* _What the task requires_
Reproduce the data exactly and drop any pictures it holds.

* _Saved data entries_
##########

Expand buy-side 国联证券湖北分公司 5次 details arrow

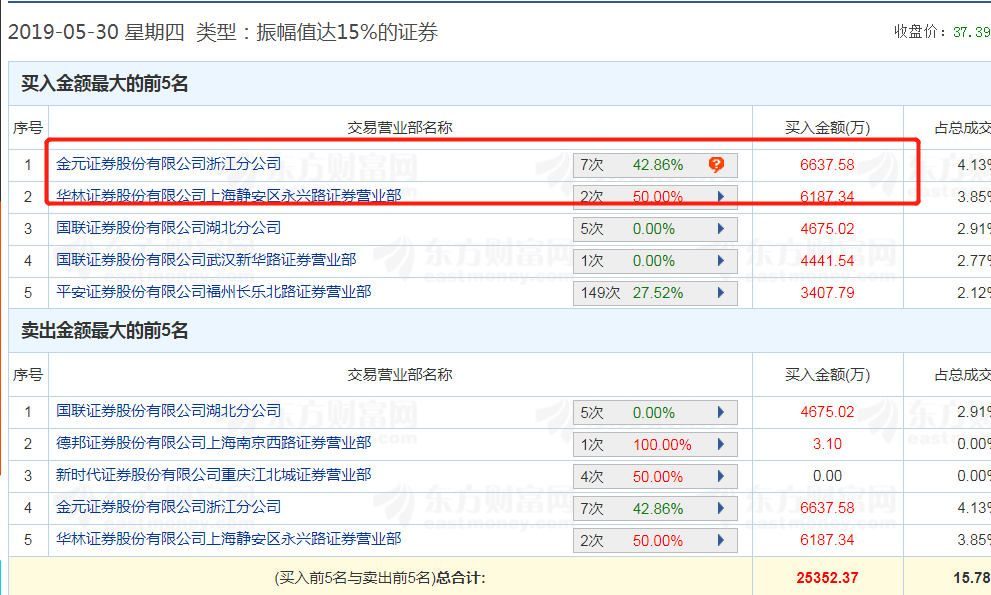(720, 229)
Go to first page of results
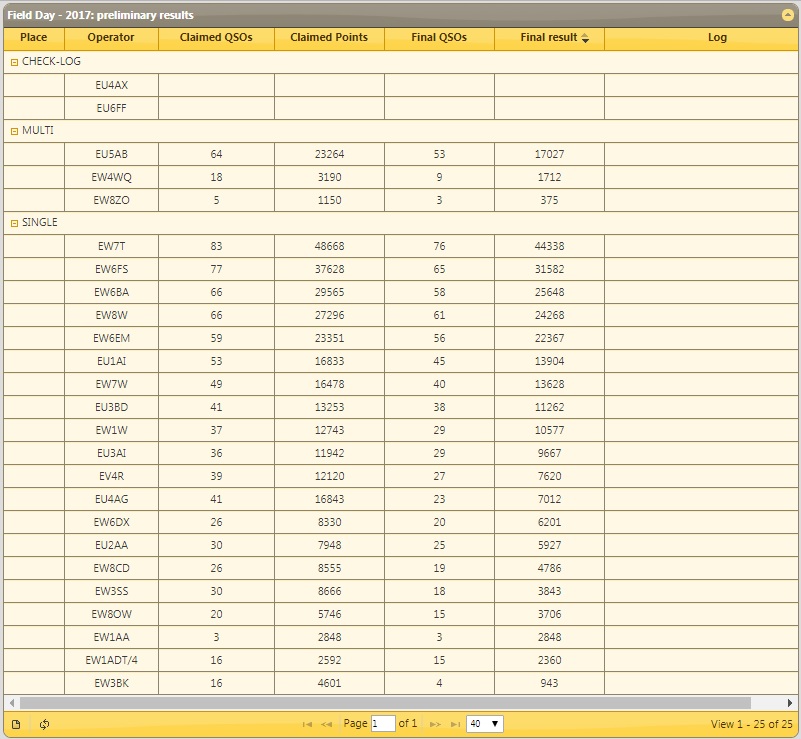This screenshot has height=739, width=801. [307, 724]
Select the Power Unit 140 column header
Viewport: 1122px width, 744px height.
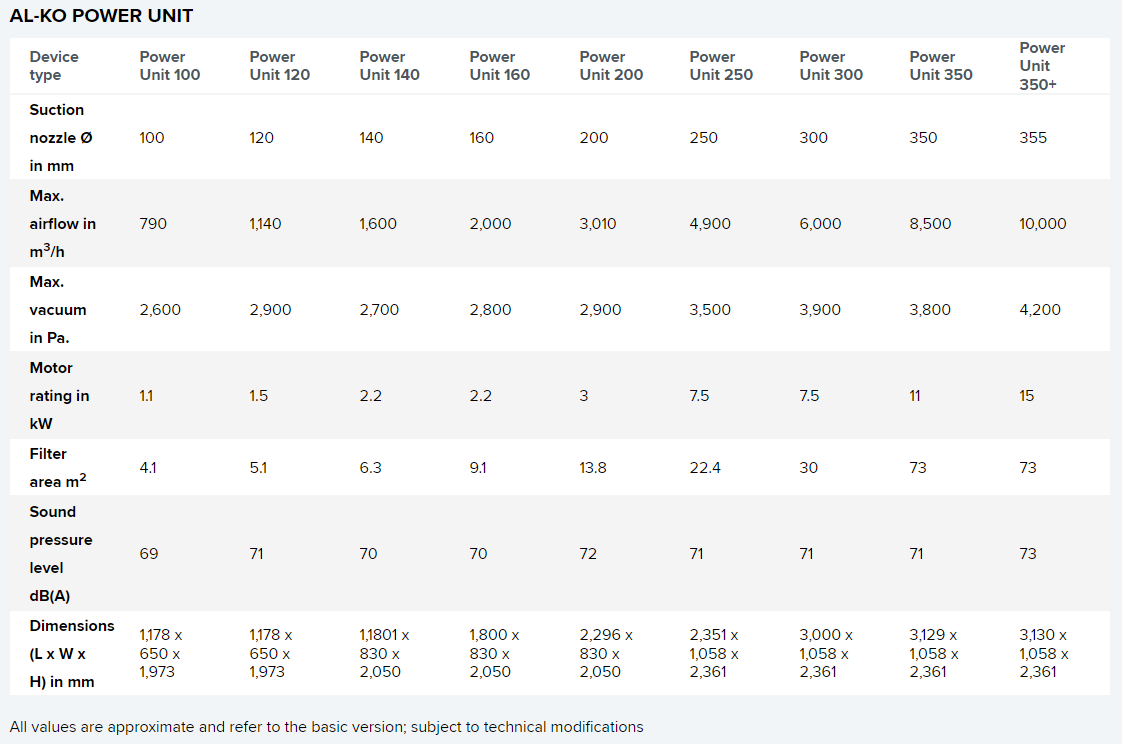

##########

* _Exercise solution_
Expand buy-side 国联证券湖北分公司 5次 details arrow

(720, 229)
Go to first page of results
This screenshot has height=739, width=801. [307, 724]
Select the Power Unit 140 column header
Viewport: 1122px width, 744px height.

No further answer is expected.